- WORK ITEM: Go through the data line by line from the top, retyping each exactly, and end with the line that contains "წესები და პირობები (48, 2529)".

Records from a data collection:
○ ○ ○ ○ ○ ○ ○

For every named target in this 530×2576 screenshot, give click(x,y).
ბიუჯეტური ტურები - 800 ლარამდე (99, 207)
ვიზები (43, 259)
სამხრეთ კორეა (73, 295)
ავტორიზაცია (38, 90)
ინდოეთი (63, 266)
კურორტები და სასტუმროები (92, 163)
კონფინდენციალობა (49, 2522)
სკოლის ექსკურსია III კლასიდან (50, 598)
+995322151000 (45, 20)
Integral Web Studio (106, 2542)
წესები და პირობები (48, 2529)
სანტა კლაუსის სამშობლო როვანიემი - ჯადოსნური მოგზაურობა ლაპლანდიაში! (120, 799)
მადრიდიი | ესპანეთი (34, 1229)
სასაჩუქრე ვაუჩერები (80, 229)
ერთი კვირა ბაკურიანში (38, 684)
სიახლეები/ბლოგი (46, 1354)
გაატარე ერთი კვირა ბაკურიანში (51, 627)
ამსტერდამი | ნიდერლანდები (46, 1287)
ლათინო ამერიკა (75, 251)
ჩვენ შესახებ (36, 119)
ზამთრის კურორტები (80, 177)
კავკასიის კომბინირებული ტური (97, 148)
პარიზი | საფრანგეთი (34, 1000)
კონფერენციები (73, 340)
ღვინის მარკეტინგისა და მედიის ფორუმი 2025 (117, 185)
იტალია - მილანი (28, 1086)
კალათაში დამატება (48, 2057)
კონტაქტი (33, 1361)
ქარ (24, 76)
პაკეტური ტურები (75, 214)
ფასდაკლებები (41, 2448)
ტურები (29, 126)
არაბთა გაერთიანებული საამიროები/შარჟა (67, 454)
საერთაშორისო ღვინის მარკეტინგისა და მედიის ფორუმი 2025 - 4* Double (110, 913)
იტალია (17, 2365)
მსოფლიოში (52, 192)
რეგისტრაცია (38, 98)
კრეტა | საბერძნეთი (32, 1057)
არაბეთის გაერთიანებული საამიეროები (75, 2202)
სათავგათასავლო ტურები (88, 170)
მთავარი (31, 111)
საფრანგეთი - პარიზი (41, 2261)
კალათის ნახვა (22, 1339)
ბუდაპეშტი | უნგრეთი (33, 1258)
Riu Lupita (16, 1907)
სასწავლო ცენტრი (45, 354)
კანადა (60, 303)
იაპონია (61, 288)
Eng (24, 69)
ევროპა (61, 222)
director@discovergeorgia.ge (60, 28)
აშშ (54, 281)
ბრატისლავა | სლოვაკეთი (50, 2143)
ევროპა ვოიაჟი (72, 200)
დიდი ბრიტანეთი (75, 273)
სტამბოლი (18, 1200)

○ ○ ○ ○ ○ ○ ○

- EXERCISE SOLUTION:
For every named target in this 530×2576 screenshot, give click(x,y).
ბიუჯეტური ტურები - 800 ლარამდე (99, 207)
ვიზები (43, 259)
სამხრეთ კორეა (73, 295)
ავტორიზაცია (38, 90)
ინდოეთი (63, 266)
კურორტები და სასტუმროები (92, 163)
კონფინდენციალობა (49, 2522)
სკოლის ექსკურსია III კლასიდან (50, 598)
+995322151000 (45, 20)
Integral Web Studio (106, 2542)
წესები და პირობები (48, 2529)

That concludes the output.